__Arbeitsauftrag 1__. Kopiere aus dem Textauszug zur Messewirtschaft wortgetreu den Abschnitt von „Defizite in Milliarden-Höhe“ bis „Vorstandsvorsitzender des FAMA.“.
__Arbeitsauftrag 2__. Wie viele Messen wurden laut dem Textauszug zur Messewirtschaft seit dem ersten Lockdown allein in Deutschland abgesagt?
__Arbeitsauftrag 3__. Entscheide für jede Aussage mit Ja oder Nein, ob sie mit dem Textauszug zur Messewirtschaft übereinstimmt, und führe die ausschlaggebenden Worte des Textauszugs wörtlich an: (a) Der Bund stellt 642 Millionen Euro bereit, die ausschließlich den Betreibern der Messe- und Kongresszentren zufließen. (b) Die Branche erwartet, dass im laufenden Jahr die Hälfte der Veranstaltungen nicht stattfindet. (c) Haucap vergleicht die Lage mit einem Flughafen, der gleichzeitig eine Airline betreibt.

__Ausgewählter Textauszug__.

Defizite in Milliarden-Höhe im zweiten Jahr in Folge

Normalerweise prägen diese Veranstaltungen sie das Messegeschehen in Deutschland zu gut einem Viertel. Doch was ist in der Pandemie schon normal: Mehr als 1.000 Messen wurden seit dem ersten Lockdown allein in Deutschland abgesagt, fast 5.000 sind es weltweit. Und auch im laufenden Jahr erwartet die Branche, dass 70 Prozent der Veranstaltungen nicht stattfinden werden. „Defizite in Milliardenhöhe im zweiten Jahr in Folge“, erwartet deshalb Henning Könicke, geschäftsführender Vorstandsvorsitzender des FAMA. 

Ungleiche Liquiditätshilfen sind ein massiver Markteingriff

Und damit beginnt das eigentliche Problem: Während die Verluste der öffentlichen Messe­gesell­schaften aus Mitteln der Kommunen und Länder ausgeglichen werden und darüber hinaus weitere 642 Millionen Euro vom Bund zur Verfügung stehen, die ausschließlich den Betreibern der Messe- und Kongresszentren zur Überbrückung zufließen, stehen den privaten Veranstaltern lediglich Mittel aus der Überbrückungshilfe III zu. Angesichts des nahezu vollständigen Umsatzausfalls seit März 2020 reichen diese jedoch nicht aus. Die Konsequenzen daraus sind gravierend. Das unterstreicht auch Professor Dr. Justus Haucap in seinem Gutachten: „Die derzeitigen staatlichen Hilfsmaßnahmen für die Messewirtschaft in Deutschland verschärfen die ohnehin bestehende Asymmetrie im deutschen Messemarkt und drohen zur Wettbewerbsverzerrung zwischen öffentlichen und privaten Unternehmen zu werden“, so Professor Dr. Justus Haucap in seinem Gutachten. Denn die zur Verfügung gestellten Mittel dienen keineswegs nur dem Erhalt der Infrastruktur; mit ihnen werden auch die Defizite aus dem operativen Veranstaltungsgeschäft abgefedert: „Diese Konstellation mit den Vorteilen eines eigenen Messegeländes und der öffentlichen finanziellen Absicherung generiert klare Wettbewerbsvorteile“, so Haucap, „das ist so, als würde ein Flughafen gleichzeitig eine Airline betreiben“.

__Bereitgestellte Datensätze__.
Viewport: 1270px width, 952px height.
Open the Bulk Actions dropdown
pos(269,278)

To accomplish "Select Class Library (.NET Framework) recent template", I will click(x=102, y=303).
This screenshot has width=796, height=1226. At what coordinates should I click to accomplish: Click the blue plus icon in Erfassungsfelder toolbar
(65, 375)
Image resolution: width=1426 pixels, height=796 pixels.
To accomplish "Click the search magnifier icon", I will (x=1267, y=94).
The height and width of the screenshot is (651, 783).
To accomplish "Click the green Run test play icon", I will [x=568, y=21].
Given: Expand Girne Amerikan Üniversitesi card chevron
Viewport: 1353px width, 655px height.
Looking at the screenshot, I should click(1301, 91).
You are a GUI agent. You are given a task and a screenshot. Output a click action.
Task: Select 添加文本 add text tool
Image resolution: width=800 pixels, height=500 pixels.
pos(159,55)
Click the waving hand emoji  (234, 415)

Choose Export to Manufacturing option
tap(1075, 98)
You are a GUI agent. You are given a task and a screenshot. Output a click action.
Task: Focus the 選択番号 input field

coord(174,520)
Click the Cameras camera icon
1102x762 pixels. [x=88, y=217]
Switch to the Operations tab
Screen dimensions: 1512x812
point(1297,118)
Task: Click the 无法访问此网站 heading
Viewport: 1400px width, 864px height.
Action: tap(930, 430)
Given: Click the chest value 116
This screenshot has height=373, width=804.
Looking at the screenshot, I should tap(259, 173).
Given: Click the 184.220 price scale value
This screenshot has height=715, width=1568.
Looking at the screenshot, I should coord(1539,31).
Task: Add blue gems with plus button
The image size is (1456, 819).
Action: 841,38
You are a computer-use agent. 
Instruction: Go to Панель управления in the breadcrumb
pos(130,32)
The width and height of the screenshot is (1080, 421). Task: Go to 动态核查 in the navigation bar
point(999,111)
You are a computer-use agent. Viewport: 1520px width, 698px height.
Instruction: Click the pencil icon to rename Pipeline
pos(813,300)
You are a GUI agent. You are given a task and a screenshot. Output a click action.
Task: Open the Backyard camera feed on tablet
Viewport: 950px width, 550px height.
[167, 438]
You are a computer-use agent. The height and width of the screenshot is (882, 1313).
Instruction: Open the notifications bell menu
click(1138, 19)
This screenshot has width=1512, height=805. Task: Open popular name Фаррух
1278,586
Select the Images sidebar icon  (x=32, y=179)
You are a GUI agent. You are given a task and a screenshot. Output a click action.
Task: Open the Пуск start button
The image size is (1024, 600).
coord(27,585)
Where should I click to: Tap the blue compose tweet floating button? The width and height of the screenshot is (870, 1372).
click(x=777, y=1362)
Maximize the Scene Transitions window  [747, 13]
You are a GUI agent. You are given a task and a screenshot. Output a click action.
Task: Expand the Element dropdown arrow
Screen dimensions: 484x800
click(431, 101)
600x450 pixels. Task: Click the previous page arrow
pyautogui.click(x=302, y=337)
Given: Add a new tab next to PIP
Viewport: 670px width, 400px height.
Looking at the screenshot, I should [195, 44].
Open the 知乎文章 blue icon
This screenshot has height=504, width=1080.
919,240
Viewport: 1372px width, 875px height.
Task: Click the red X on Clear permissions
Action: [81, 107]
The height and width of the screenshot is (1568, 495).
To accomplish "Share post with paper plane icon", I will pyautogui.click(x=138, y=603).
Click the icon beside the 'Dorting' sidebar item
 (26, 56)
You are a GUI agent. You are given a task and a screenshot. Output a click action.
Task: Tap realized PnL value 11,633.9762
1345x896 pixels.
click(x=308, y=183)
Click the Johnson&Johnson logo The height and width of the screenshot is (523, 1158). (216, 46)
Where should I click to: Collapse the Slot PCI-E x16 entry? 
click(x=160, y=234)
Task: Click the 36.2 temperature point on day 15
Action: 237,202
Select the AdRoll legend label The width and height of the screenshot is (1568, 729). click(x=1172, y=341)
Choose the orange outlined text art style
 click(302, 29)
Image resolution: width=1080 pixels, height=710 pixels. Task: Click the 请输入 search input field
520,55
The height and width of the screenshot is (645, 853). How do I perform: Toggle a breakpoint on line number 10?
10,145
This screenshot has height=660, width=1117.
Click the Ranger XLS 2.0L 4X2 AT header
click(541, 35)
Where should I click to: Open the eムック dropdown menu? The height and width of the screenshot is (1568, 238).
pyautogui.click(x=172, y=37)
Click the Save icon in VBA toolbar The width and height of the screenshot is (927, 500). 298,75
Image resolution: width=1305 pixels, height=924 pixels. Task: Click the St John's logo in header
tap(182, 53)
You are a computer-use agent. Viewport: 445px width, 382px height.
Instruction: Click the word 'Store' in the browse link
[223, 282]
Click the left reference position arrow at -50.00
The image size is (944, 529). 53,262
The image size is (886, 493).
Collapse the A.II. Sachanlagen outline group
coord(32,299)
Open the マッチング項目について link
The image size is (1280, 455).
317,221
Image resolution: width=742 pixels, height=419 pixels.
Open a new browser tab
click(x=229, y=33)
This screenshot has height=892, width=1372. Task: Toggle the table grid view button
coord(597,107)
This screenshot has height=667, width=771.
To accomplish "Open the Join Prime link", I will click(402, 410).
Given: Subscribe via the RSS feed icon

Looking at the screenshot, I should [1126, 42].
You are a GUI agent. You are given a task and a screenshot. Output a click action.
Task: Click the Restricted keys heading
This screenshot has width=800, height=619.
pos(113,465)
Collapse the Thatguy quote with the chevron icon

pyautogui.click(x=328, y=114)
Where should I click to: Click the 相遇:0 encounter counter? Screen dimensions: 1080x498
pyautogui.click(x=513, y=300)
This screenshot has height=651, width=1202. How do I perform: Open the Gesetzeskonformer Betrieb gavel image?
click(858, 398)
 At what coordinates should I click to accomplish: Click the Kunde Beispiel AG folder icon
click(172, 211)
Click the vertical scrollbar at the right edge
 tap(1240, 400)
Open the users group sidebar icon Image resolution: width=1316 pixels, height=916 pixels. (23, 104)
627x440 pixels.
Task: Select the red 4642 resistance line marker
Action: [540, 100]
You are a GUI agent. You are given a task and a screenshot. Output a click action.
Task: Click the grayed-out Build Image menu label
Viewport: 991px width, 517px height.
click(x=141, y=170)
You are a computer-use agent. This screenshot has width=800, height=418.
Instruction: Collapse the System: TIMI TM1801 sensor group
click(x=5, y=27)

__Schriftliche Antwort 1__.
Defizite in Milliarden-Höhe im zweiten Jahr in Folge

Normalerweise prägen diese Veranstaltungen sie das Messegeschehen in Deutschland zu gut einem Viertel. Doch was ist in der Pandemie schon normal: Mehr als 1.000 Messen wurden seit dem ersten Lockdown allein in Deutschland abgesagt, fast 5.000 sind es weltweit. Und auch im laufenden Jahr erwartet die Branche, dass 70 Prozent der Veranstaltungen nicht stattfinden werden. „Defizite in Milliardenhöhe im zweiten Jahr in Folge“, erwartet deshalb Henning Könicke, geschäftsführender Vorstandsvorsitzender des FAMA.

__Schriftliche Antwort 2__. Mehr als 1.000 Messen.

__Schriftliche Antwort 3__.
(a) Ja: „weitere 642 Millionen Euro vom Bund zur Verfügung stehen, die ausschließlich den Betreibern der Messe- und Kongresszentren zur Überbrückung zufließen“
(b) Nein: „dass 70 Prozent der Veranstaltungen nicht stattfinden werden“
(c) Ja: „das ist so, als würde ein Flughafen gleichzeitig eine Airline betreiben“